L’expert n’a que peu d’hypothèses : un acte de malveillance toujours possible dans un circuit qui comporte des interventions humaines, une erreur grossière, ou une anomalie lors du processus de « vide de chaîne », l’étape qui consiste à nettoyer, débarrasser, aspirer une chaîne de conditionnement d’un principe actif A avant de passer au conditionnement du principe actif B.
Quelques comprimés de zopiclone auraient ainsi pu séjourner accidentellement dans les conduits d’alimentation d’une chaîne de conditionnement avant de rejoindre ceux du furosémide. Mais « c’est incompréhensible, les processus de nettoyage sont extrêmement poussés et a priori infaillibles » reconnaît Jean-Paul Fournier.
Sur place, TEVA a procédé à l’audition de tous les opérateurs de cette étape. « Une erreur humaine est toujours possible, mais elle serait grossière ». En amont ? « C’est impossible, assure M. Fournier. Les principes actifs des deux produits arrivent dans des containers scellés qui sont ouverts séparément ».

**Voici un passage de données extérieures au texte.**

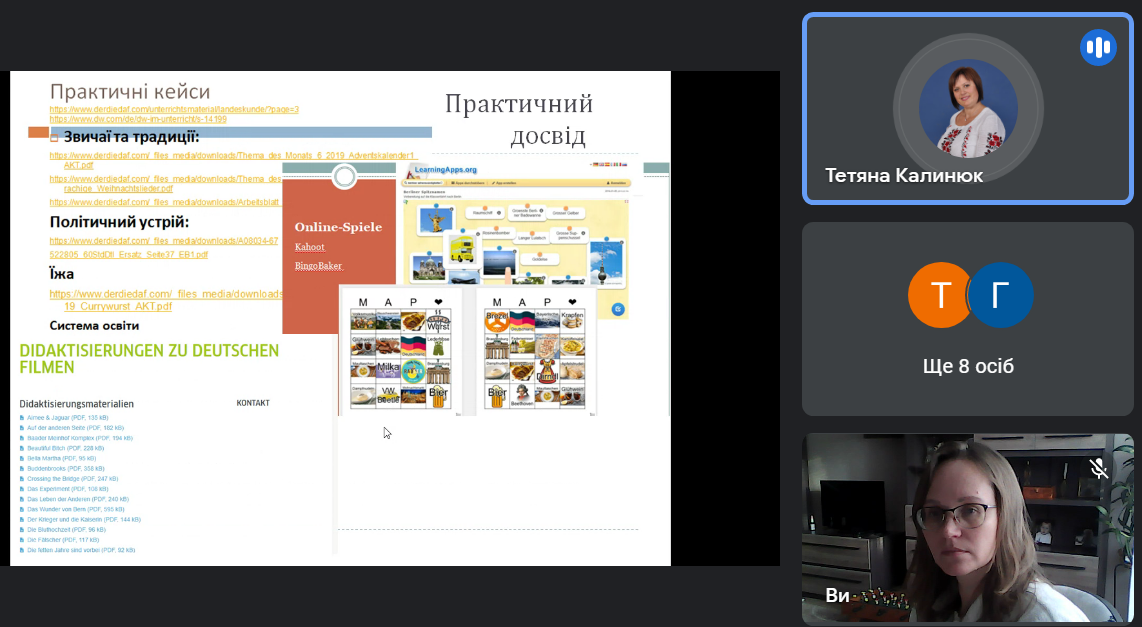Screen dimensions: 1142x627
Task: Open the dw.com dw-im-unterricht link
Action: point(138,119)
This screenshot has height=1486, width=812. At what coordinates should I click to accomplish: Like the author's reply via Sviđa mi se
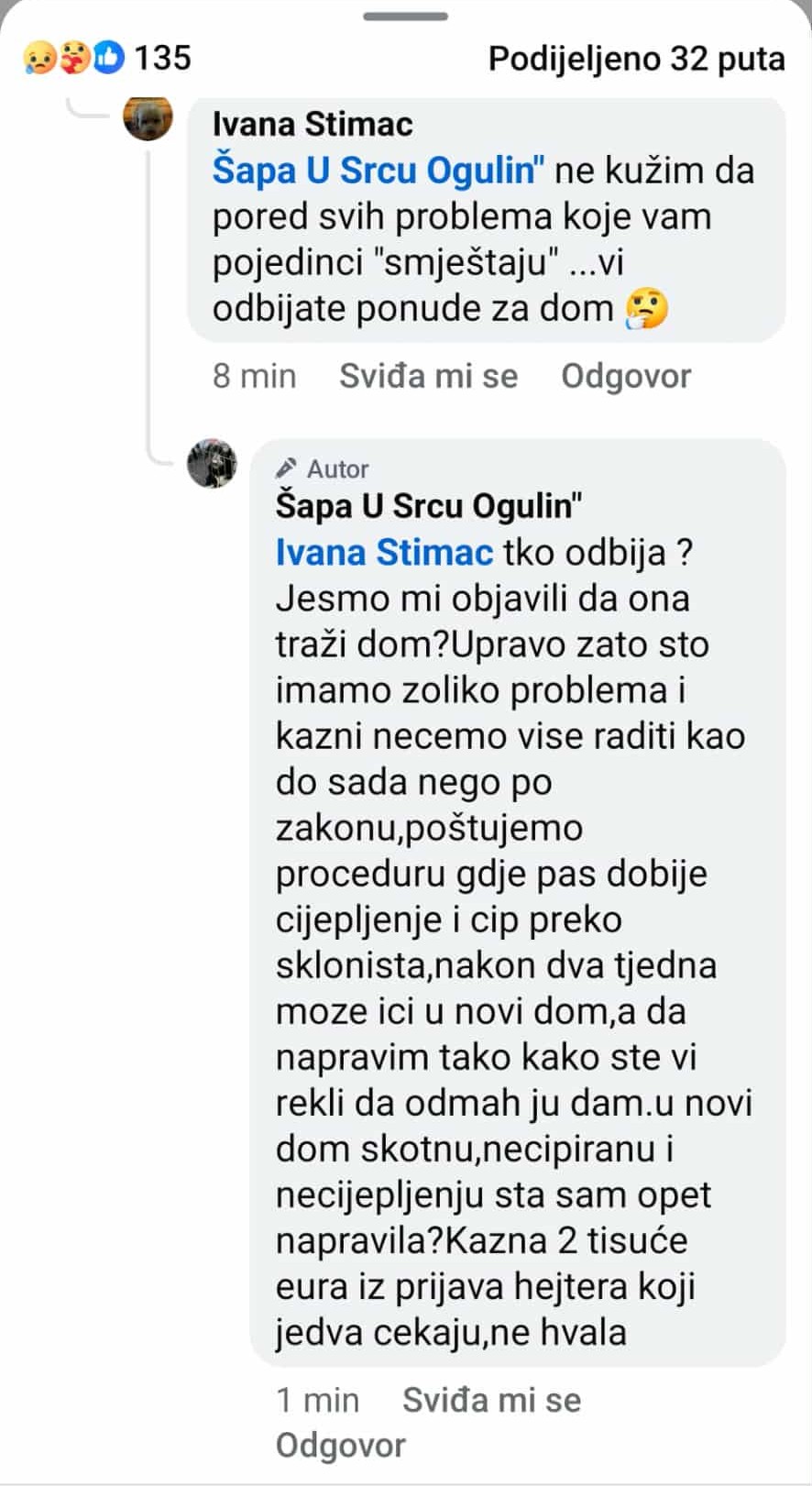(491, 1400)
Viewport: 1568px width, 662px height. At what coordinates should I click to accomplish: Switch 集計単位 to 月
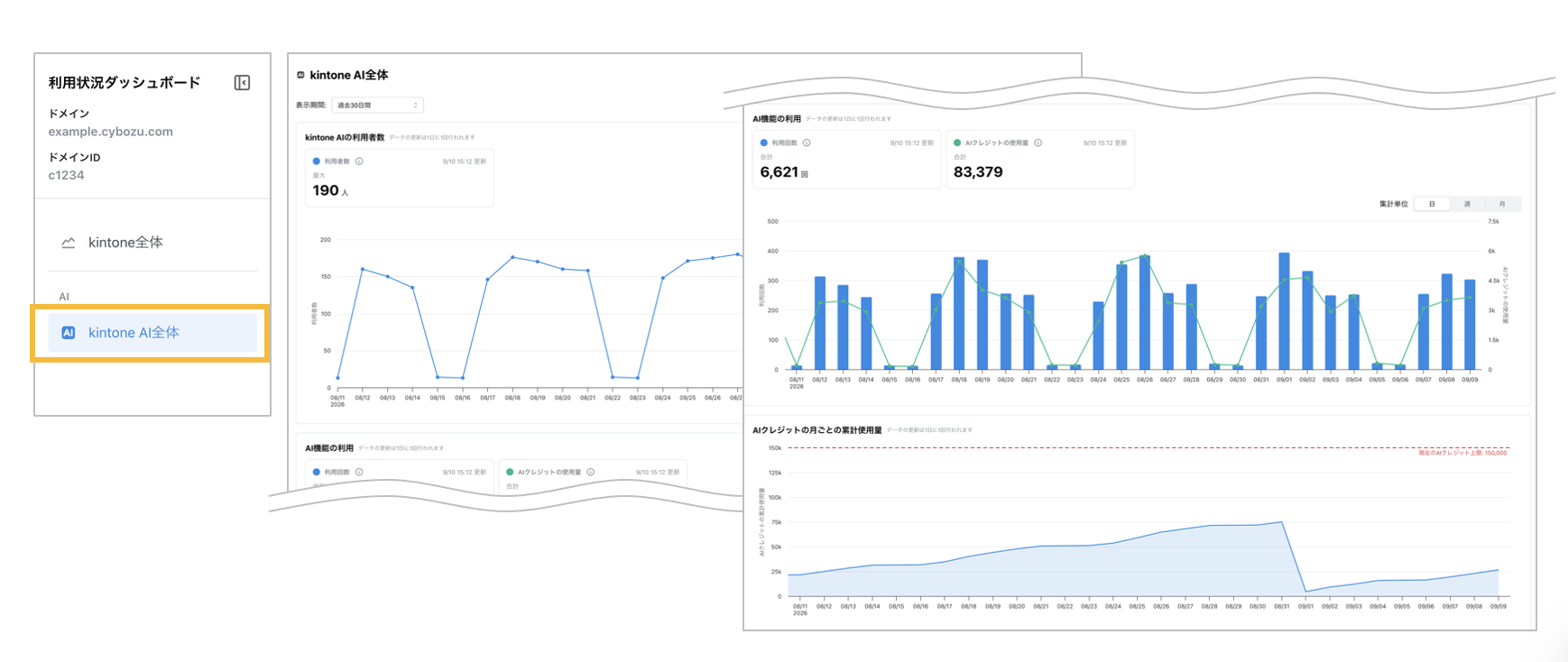[1502, 204]
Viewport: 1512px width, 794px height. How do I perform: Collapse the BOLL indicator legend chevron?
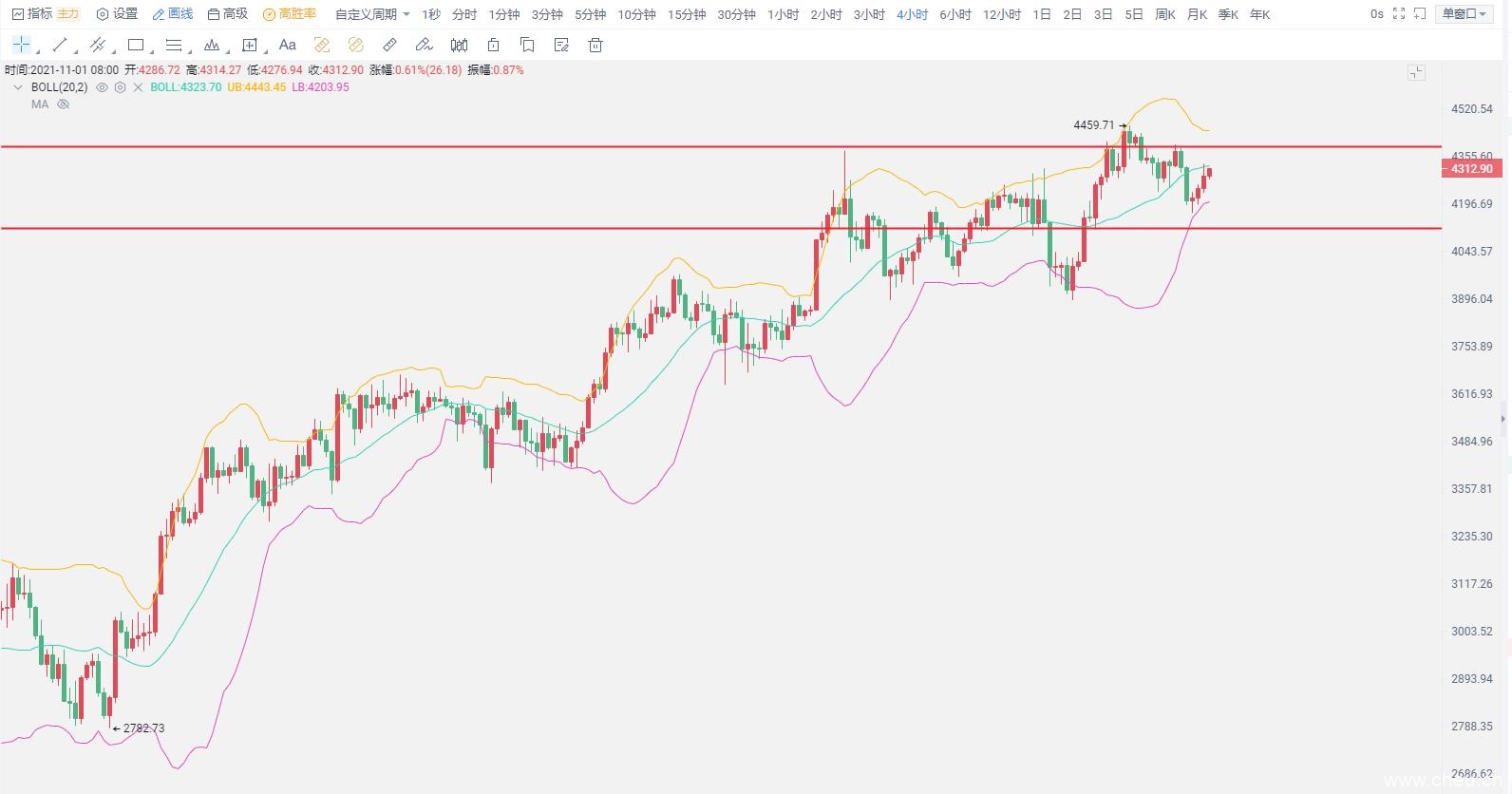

« Je connais bien ce site, enchaîne M. Fournier, TEVA l’a racheté à Bayer. L’usine possède une longue culture pharmaceutique, une tradition industrielle avec des procédures qui correspondent tout à fait aux standards internationaux et un contrôle qualité très récent. Ce n’est pas un site de conditionnement monté à la va-vite ».
De mémoire, l’expert site une seule affaire similaire portée à sa connaissance : des blisters renfermant un seul principe actif mais sous 2 dosages 100 mg et 600 mg.
Le système aurait-il des failles ? « Les chaînes de production de génériques connaissent des alternances plus fréquentes que les principes actifs qui produisent en continu », remarque M. Fournier. Pour l’expert, le risque se situait surtout en aval, côté patients : « J’ai demandé à plusieurs reprises que les génériques soient différenciables par leur couleur, y compris pour les dosages, et notamment pour les psychotropes où il y a beaucoup d’adaptations posologiques. Pour deux posologies voisines – 1 mg et 2 mg, les tailles des comprimés ne diffèrent que 1,5 mm. Je doute que les patients puissent s’y retrouver ». Une demande restée sans écho.
* Committee for Medicinal Products for Human use.